A pot experiment was conducted to investigate the regulatory effects of brassinolide on photosynthesis, antioxidant systems, and nitrogen metabolism in the high-quality foxtail millet variety, Jingu 21, under drought stress during panicle differentiation. Three treatment groups were established: a normal control (CK), a drought stress after water spraying (DS), and a drought stress after brassinolide spraying (BR). Upon reaching panicle differentiation, the treatment groups were separately sprayed with water and 0.1 μmol/L brassinolide on the leaf surface. After the cessation of drought stress, parameters including photosynthesis indices, hydrogen peroxide (H2O2), malondialdehyde (MDA) contents, osmotic regulators, antioxidant enzyme activity, nitrogen metabolism key enzyme activity, yield, and its components were measured and analyzed for all treatments. The results showed that drought stress significantly impeded the growth and development of foxtail millet during the panicle differentiation stage, but the application of exogenous brassinolide could mitigate these adverse effects. Yield and grain weight per panicle were increased by 17.29% and 8.62%, respectively, while the empty seed rate was decreased by 18.46%. Several parameters like net photosynthetic rate (Pn), stomatal conductance (Gs), transpiration rate (Tr), chlorophyll content, superoxide dismutase (SOD), catalase (CAT), peroxidase (POD) activities, soluble sugar, free proline, nitrate reductase (NR), glutamine synthase (GS), glutamate synthase (GOGAT), and glutamate dehydrogenase (GDH) activities increased to varying degrees. H2O2 and MDA contents were significantly reduced. Consequently, spraying 0.1 μmol/L brassinolide could alleviate the reduction of foxtail millet growth and yield under drought stress during panicle differentiation period by increasing photosynthesis, chlorophyll content, osmotic regulators, antioxidant enzymes, nitrogen metabolism enzymes, and reducing reactive oxygen species and MDA content, facilitating reactive oxygen radicals scavenging, and maintaining the balance of carbon and nitrogen metabolism in the plant.

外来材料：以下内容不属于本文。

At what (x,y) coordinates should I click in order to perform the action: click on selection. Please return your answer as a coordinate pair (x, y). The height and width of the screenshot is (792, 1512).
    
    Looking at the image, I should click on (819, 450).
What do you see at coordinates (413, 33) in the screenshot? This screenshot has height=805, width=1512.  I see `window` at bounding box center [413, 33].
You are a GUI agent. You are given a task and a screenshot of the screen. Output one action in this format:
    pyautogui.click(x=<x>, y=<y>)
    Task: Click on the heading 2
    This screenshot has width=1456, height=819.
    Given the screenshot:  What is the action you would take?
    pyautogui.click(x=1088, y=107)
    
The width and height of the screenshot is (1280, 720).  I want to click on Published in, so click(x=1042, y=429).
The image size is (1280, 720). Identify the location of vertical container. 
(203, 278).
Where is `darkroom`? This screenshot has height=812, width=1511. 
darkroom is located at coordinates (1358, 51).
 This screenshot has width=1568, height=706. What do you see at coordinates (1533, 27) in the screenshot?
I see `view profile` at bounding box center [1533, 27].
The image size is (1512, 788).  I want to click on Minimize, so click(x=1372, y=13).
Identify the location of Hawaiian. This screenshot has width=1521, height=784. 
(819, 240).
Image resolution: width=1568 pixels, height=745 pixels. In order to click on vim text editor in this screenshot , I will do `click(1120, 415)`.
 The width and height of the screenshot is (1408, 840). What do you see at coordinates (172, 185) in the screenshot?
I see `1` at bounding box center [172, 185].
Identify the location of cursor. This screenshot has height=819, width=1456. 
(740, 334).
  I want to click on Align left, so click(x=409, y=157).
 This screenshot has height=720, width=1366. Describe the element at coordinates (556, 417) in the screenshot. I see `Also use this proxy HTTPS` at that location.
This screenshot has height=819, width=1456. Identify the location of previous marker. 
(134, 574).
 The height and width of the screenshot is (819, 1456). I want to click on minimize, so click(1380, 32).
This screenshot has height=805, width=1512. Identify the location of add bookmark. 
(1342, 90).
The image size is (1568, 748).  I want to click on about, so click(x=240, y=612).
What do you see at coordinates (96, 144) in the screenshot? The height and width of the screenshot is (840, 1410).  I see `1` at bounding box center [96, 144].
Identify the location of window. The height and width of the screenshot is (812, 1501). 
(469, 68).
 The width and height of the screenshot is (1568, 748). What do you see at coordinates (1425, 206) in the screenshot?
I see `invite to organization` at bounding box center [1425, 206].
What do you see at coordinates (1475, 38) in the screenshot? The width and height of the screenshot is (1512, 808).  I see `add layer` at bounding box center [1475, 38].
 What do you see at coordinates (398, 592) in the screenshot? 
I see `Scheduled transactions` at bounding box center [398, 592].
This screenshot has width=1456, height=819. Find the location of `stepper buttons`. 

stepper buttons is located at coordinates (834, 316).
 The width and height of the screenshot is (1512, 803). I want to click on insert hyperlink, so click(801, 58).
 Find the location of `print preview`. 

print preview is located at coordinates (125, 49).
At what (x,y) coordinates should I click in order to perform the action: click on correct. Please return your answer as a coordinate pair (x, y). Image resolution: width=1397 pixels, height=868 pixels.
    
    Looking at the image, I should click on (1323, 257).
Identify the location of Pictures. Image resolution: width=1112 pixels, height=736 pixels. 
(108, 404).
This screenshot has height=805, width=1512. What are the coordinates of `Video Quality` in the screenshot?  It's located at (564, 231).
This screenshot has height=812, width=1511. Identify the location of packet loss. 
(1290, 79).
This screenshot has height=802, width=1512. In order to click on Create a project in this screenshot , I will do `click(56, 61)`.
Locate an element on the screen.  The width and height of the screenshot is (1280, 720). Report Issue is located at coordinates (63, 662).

Key words: Foxtail millet, Drought stress, Brassinolide, Yield, Nitrogen metabolism

表1

油菜素内酯对干旱胁迫下谷子产量及其构成因素的影响

处理
Treatment
穗长
Panicle length
(cm)
穗粒重
Grain weight per
panicle (g)
穗码数
Spikelet number
per panicle
千粒重
1000-grain
weight (g)
空秕率
Sterile grain
rate (%)
产量
Yield
(kg/hm2)
CK 23.16±0.59a 19.01±0.63a 108.67±1.43a 3.13±0.09a 10.13±0.14c 4453.97±114.01a
DS 23.03±0.76a 17.06±0.75b 107.33±3.26a 3.01±0.07b 15.98±0.11a 3145.95±83.92c
BR 23.04±1.08a 18.53±0.43a 108.33±3.43a 3.05±0.08b 13.03±0.16b 3689.85±102.61b

图1

油菜素内酯影响干旱胁迫下谷子产量箱线图 箱线图中横线数据为中位数,“**”代表在P < 0.05水平上有显著差异性。

图2

油菜素内酯对干旱胁迫下谷子光合作用的影响 不同小写字母代表P < 0.05水平上有显著差异性,下同。

图3

油菜素内酯对干旱胁迫下谷子SPAD、MDA和渗透调节物质含量的影响

图4

油菜素内酯对干旱胁迫下谷子过氧化氢和抗氧化酶活性的影响

图5

油菜素内酯对干旱胁迫下谷子氮代谢的影响

[1] 赵利蓉, 马珂, 张丽光, 等. 不同生态区谷子品种农艺性状和品质分析. 作物杂志, 2022(2):44-53.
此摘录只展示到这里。